▶ **Task input**:
──────

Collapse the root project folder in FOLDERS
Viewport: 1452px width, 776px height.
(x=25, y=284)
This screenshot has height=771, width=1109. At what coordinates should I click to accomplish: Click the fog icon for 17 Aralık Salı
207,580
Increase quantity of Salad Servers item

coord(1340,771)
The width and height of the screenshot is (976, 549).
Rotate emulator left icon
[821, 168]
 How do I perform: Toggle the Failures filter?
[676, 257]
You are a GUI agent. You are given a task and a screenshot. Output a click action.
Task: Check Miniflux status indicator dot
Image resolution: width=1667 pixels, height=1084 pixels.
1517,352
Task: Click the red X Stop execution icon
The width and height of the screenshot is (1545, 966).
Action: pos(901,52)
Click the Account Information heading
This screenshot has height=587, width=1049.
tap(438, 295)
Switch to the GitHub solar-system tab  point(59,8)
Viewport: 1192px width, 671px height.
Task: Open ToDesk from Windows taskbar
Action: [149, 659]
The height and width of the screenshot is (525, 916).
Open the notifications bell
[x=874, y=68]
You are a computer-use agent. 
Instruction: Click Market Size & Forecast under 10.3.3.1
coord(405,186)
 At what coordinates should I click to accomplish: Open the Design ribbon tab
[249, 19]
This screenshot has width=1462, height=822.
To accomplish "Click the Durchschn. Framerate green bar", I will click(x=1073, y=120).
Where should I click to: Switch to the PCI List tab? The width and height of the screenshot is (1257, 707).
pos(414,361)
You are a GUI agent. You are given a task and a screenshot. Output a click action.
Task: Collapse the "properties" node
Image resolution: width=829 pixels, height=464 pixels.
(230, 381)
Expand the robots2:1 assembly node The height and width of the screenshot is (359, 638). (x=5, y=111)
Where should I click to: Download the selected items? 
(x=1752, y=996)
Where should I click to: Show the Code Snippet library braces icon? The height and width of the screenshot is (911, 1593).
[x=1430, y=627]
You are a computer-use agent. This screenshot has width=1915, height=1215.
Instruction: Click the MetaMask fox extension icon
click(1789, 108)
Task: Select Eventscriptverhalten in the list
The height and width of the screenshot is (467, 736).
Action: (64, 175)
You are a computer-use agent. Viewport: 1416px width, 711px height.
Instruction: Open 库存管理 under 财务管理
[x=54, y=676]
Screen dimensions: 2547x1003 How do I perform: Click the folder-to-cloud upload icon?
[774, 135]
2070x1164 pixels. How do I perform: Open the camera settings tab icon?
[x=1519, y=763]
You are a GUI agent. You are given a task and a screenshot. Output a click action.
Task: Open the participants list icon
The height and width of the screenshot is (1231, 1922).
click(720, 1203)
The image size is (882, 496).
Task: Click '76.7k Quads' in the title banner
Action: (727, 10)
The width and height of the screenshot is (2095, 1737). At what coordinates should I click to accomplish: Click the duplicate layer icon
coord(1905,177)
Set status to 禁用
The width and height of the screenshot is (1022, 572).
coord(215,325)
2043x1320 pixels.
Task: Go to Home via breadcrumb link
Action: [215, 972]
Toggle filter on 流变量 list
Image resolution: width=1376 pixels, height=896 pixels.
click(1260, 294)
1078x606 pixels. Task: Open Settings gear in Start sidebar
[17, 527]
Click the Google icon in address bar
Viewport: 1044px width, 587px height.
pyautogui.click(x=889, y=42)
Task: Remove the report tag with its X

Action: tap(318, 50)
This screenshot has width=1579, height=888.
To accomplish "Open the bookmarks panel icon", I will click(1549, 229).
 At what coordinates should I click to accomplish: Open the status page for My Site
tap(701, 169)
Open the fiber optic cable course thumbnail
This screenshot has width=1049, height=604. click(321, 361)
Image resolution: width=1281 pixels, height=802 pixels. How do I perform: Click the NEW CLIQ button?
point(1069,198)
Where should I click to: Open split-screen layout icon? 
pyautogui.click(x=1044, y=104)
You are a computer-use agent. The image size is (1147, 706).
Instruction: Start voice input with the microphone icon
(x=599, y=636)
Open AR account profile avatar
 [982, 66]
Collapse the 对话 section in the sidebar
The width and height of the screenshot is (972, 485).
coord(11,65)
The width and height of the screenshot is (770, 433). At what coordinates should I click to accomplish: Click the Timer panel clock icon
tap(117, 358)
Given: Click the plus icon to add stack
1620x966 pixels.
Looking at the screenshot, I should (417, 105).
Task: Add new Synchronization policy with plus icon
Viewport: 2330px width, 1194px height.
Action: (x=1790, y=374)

──────

▶ **Description of the task**: Report all lines in the records that include the string "will".

▶ **Solution to this exercise**:
To accomplish "Click the Durchschn. Framerate green bar", I will click(x=1073, y=120).
To accomplish "Open the bookmarks panel icon", I will click(1549, 229).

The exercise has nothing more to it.